### EXERCISE REQUIREMENTS
Update the lines below by changing every "button" to "control" and keeping everything else the same. Leave the pictures out of your answer.

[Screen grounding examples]

>>

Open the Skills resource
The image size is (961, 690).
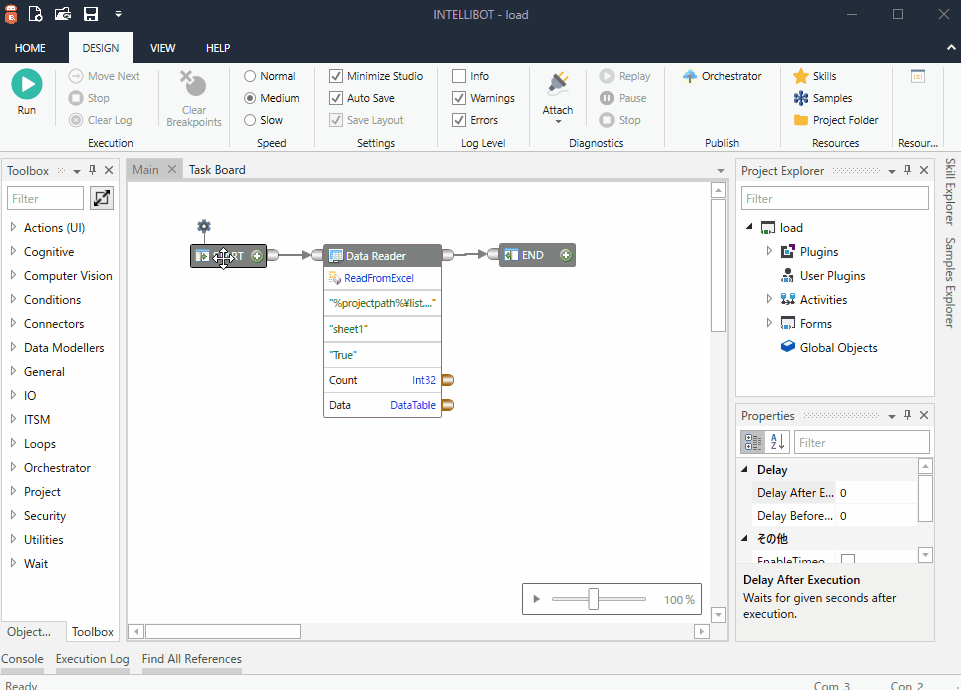(823, 76)
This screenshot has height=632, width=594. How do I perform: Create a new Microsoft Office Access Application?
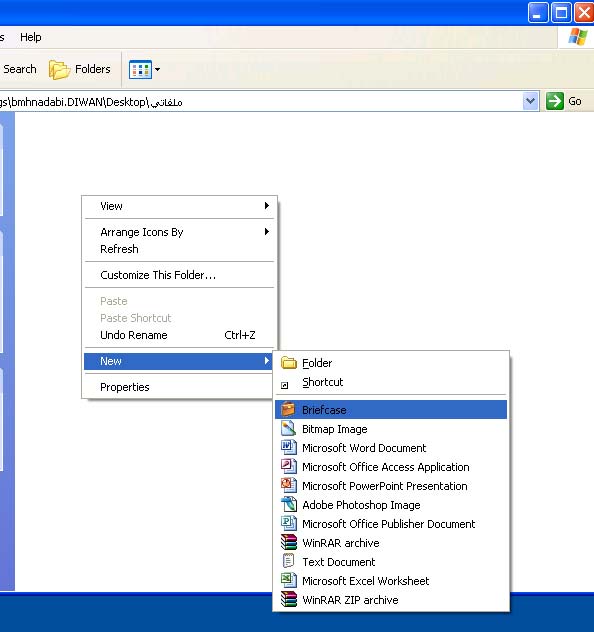(x=390, y=467)
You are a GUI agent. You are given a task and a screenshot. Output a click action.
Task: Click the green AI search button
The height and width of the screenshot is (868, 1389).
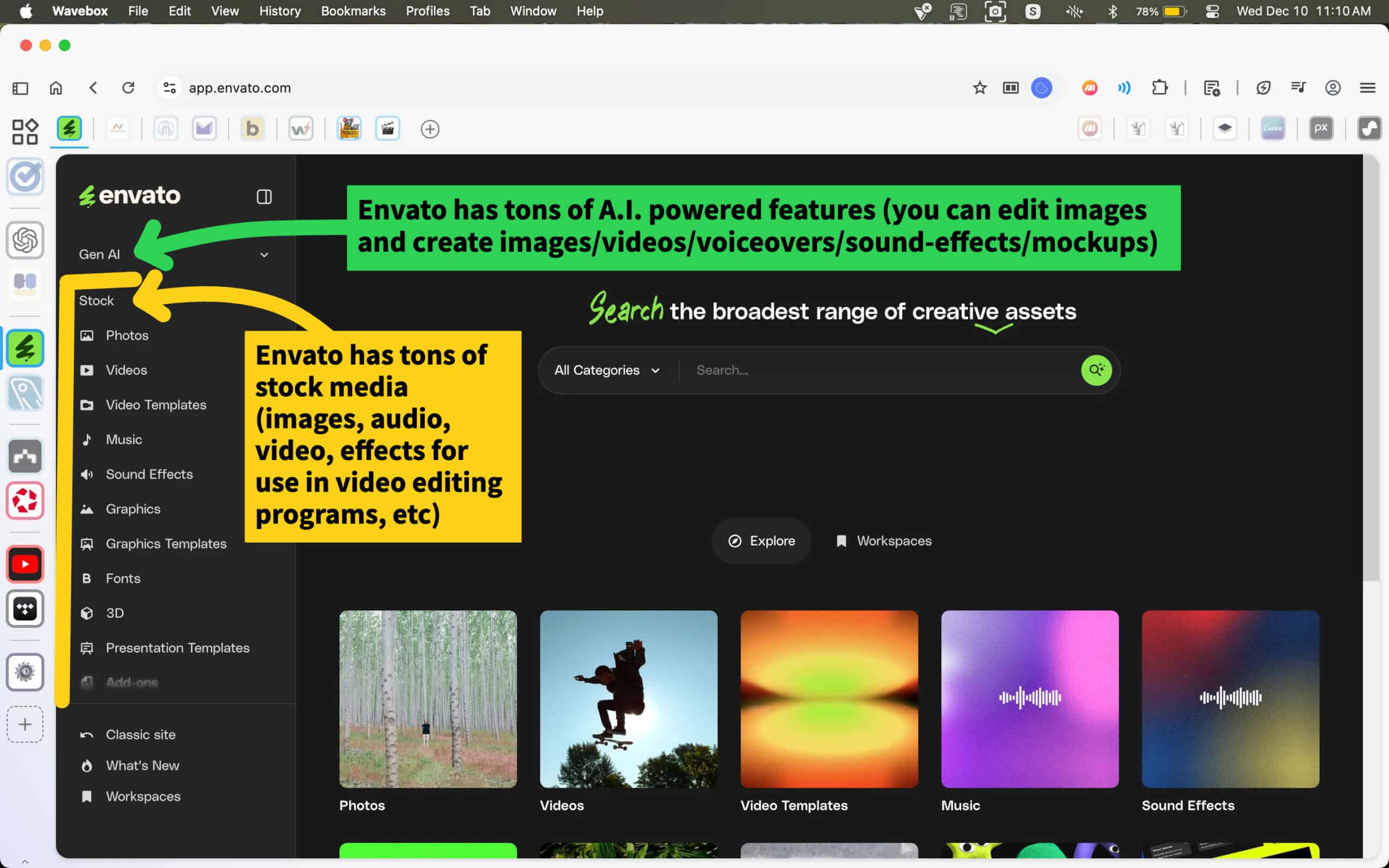[1096, 369]
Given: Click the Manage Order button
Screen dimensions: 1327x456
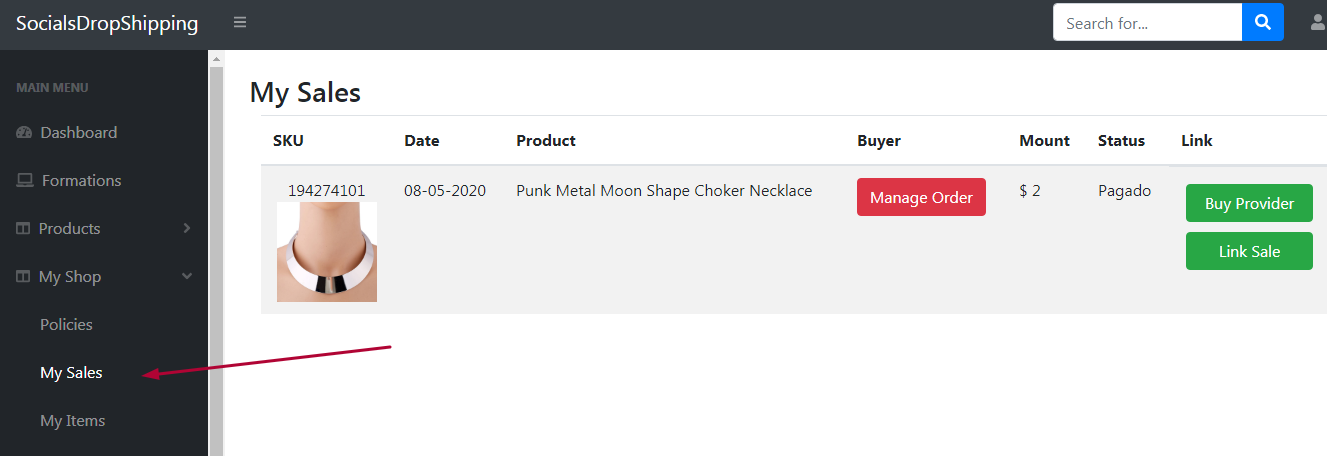Looking at the screenshot, I should 921,197.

<<

### SOLUTION
Open the Skills resource
The image size is (961, 690).
(823, 76)
This screenshot has height=632, width=594. How do I perform: Create a new Microsoft Office Access Application?
(x=390, y=467)
You are a GUI agent. You are given a task and a screenshot. Output a click action.
Task: Click the green AI search control
The height and width of the screenshot is (868, 1389).
[1096, 369]
Given: Click the Manage Order control
Screen dimensions: 1327x456
Looking at the screenshot, I should 921,197.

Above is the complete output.